Pengacara eks Menteri Pendidikan, Kebudayaan, Riset, dan Teknologi (Mendikbudristek) Nadiem Makarim, Tabrani Abby, merespons tudingan terkait dugaan kerugian negara dalam kasus proyek pengadaan Chromebook yang menyeret kliennya. Dia menilai, angka kerugian negara senilai Rp1,98 triliun yang disebut oleh Kejaksaan Agung masih belum jelas sumber dan dasar penghitungan resminya.
“Kerugian keuangan negara ini ya, sebenarnya kita sendiri belum tahu angka Rp1,98 triliun itu persis dari mana. Kalau dari berita itu kan dari pengadaan Chrome Device Management (CDM), kedua dari kelebihan biaya pengadaan laptopnya kalau nggak salah,” ujar Abby saat ditemui di SCBD, Jakarta, Senin (27/10/2025).
Abby menegaskan, hingga kini belum ada Laporan Hasil Pengawasan (LHP) dari Badan Pengawasan Keuangan dan Pembangunan (BPKP) yang diserahkan dalam proses hukum untuk memastikan adanya kerugian negara. Sebab, hal itu juga tidak muncul saat proses sidang praperadilan.
“Kalau memang angka itu sudah nyata dan pasti, seharusnya di praperadilan itu dihadirkan bukti dokumen LHP BPKP-nya. Oleh sebab itu, kita beranggapan angka itu belum nyata dan pasti,” tegas Abby.

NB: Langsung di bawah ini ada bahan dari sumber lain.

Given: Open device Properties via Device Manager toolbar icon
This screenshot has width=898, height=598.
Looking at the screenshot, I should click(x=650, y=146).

Abby menambahkan, hal yang muncul di praperadilan hanya sebatas dokumen expose audit, bukan laporan final. Sebab, expose hanyalah notulensi rapat antara penyidik dan auditor, bukan hasil audit resmi yang dapat digunakan untuk menilai kerugian negara.

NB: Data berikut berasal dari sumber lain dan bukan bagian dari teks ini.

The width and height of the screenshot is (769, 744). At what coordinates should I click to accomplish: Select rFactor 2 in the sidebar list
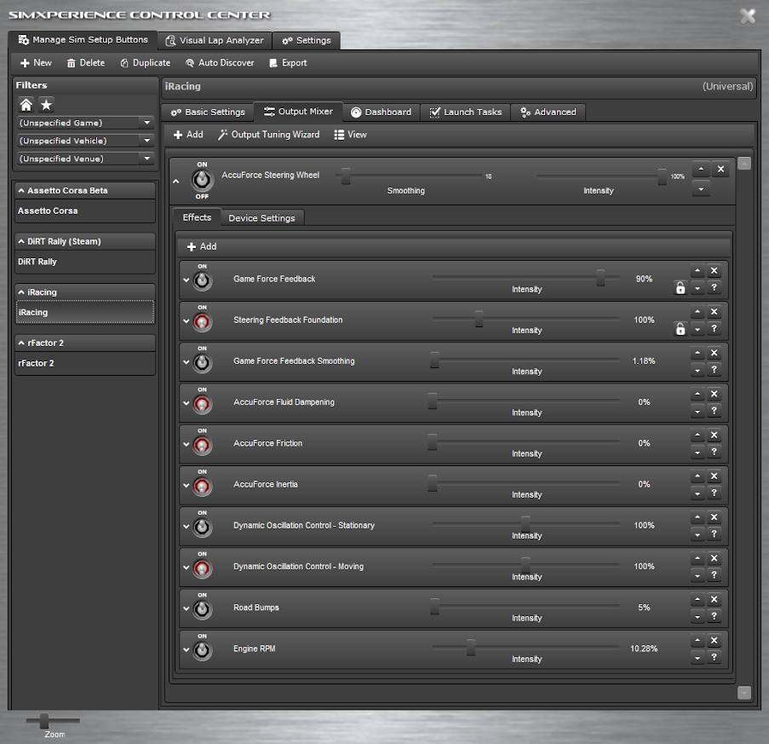pyautogui.click(x=37, y=362)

“Expose itu kan bagian dari tahap-tahap dari audit yang dilakukan oleh auditor. Expose itu hanya berupa notulensi rapat sebenarnya, hasil diskusi antara penyidik dengan tim auditor. Sehingga dihasilkan beberapa bentuk notulen. Nah expose itu belum ada angka-angka persis berapa kerugian keuangan negara,” tambah Abby.
Abby menyimpulkan, sampai saat ini pihaknya berkeyakinan belum ada kerugian keuangan negara yang nyata dan pasti dalam kasus tersebut.
“Jadi kalau ditanya berapa kerugian? Kita juga belum tahu. Yang saya tahu, memang kita tahu saat ini kerugian itu sedang dihitung oleh BPKP,” kata dia.
Penetapan Status Tersangka Nadiem Terlalu Tergesa
Selain itu, Abby juga menilai penetapan Nadiem sebagai tersangka juga terlalu tergesa. Alasannya, pihak Kejaksaan Agung tidak menunggu hasil audit resmi soal kerugian negara.
“Pasal 2 dan pasal 3 dalam Undang-Undang Tipikor bersifat delik materil, sehingga harus didahului dengan adanya kerugian keuangan negara yang pasti. Mestinya kan kalau memang pasal dua pasal itu, harusnya ada kerugian keuangan negara. Nah untuk tahu betul ada nggak kerugian keuangan negara, ya harusnya bentuknya ada di dokumen LHP, bukan expose,” Abby menandasi.
Ia juga mengungkap, pada Minggu sebelumnya, **BPKP telah mengklarifikasi beberapa hal kepada Nadiem** terkait penggunaan anggaran. Menurut Abby, klarifikasi tersebut sudah dijawab dengan baik oleh mantan Mendikbudristek itu.
“Yang diklarifikasi itu sebenarnya terkait dengan pengguna anggaran. Saya pikir apa yang diklarifikasi itu sudah dijawab dengan baik oleh Pak Nadiem,” kata Abby.